Cocoa Swollen Shoot Virus (CSSV) Disease: This disease is very devastating and could contribute to huge economic losses. When attacked, plants suffer necrosis, mosaic veins, stunted growth, deformed bodies, swollen chupons, and die-back in most cases. It is a viral disease, and the primary insect pest involved in transmitting the vector is the cocoa mealy bug.

Cocoa Black Pod Disease: This fungal disease is caused by the Phytophthora spp. leaves behind a trail of devastation. It can decimate entire harvests, shattering the hopes and livelihoods of families as blackened and rotten cocoa pods and beans become worthless.

Arming for the fight: ADAMA Cocoa Package Solutions:

ADAMA West Africa Limited, home of quality and well-researched formulations with
largest library of Active Ingredients for Crop protection stands ready with a diverse arsenal of solutions against cocoa's wide range of pests.
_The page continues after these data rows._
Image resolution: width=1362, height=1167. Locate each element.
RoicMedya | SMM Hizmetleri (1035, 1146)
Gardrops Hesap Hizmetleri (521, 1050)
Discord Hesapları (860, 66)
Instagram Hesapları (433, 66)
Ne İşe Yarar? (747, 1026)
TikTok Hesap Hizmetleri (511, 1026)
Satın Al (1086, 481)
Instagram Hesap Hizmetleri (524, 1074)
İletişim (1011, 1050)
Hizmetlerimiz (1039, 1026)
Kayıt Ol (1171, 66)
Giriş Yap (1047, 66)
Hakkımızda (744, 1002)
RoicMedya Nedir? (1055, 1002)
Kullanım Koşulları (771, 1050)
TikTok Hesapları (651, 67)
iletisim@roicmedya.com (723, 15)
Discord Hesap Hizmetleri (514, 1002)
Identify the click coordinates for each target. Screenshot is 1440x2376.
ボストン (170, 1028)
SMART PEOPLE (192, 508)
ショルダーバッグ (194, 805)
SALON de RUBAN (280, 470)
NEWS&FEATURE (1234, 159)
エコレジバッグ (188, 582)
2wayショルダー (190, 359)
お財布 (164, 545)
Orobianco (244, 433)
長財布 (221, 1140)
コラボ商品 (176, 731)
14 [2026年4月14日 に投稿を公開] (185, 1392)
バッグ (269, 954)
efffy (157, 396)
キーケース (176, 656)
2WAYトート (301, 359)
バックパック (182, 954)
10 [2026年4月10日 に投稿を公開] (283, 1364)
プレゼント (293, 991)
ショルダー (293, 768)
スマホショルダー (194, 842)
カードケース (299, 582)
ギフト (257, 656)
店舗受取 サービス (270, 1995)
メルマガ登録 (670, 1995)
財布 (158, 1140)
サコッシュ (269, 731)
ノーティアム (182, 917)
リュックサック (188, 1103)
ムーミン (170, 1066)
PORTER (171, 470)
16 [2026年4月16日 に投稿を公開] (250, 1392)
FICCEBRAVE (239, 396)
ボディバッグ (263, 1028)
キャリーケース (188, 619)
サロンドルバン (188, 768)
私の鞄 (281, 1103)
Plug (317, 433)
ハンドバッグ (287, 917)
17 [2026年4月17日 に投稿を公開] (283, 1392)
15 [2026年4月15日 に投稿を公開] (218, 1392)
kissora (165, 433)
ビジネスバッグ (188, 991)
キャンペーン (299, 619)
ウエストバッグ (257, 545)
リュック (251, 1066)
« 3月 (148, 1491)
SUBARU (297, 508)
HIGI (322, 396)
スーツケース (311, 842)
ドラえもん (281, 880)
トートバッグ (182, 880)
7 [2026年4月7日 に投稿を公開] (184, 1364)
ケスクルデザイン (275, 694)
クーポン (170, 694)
Aceta the Star® 46 EC: This potent warrior, a pyrethroid insecticide, charges onto the battlefield, slaying mirids and other sap-sucking bugs with precision strikes. Its rapid action and long-lasting protection shield vulnerable leaves and pods, ensuring a healthy harvest.

Trivor 310 DC®: An excellent formulation with robust action on a wide range of insects in Cocoa production. Its rapid knock-down and residual control make it an exceptional super-concentrated mixture for many Cocoa growers.

Banjo Forte 400 SC: A formidable fungicide, Banjo Forte 400 SC stands guard against the dreaded Black Pod Disease. Its long-lasting shield repels fungal spores, even braving the harshest rains, to protect developing pods and secure a bountiful harvest.

Beyond the Spray: Expert Tip in Integrated Pest Management:

While effective insecticides are crucial weapons, Adama West Africa advocates for a holistic approach known as Integrated Pest Management (IPM). This multi-pronged strategy attacks the enemy from multiple angles, minimizing reliance on chemicals, promoting long-term sustainability, and overcoming pest resistance.

Intercropping: Planting shade trees and other crops alongside cocoa creates a diverse ecosystem, confusing pests and attracting their natural predators.

Sanitation: Removing fallen pods and debris deprives insects of breeding grounds and reduces their populations naturally. Prune densely formed canopies and create gutters to channel out water in waterlogged fields. This will minimise the incidence of black pod diseases on the farm.

Product Rotation: Mitigate insect pest resistance with a well-planned alternate application using well-curated formulations from a wide range of best-performing solutions.

By combining the might of effective insecticides and fungicides like Trivor, Ema Star, Galil, Aceta Star, Vamos, and Banjo Forte with effective IPM (Integrated Pest Management System), West African Cocoa Growers can secure a brighter future for their Cocoa Crops.

Let's protect our precious pod, for the future of chocolate, and for the thriving communities that depend on it.


Always prioritize safety when handling insecticides.

Follow label instructions meticulously for optimal results.

Embrace IPM as a long-term strategy for sustainable Cocoa production.

With knowledge as our Weapon and collaboration as our Shield, we can ensure that the Cocoa fields in West Africa continue to flourish with premium beans and a promising harvest for all Cocoa farmers paralleled with continuous farmer education and Reliable Customer Support.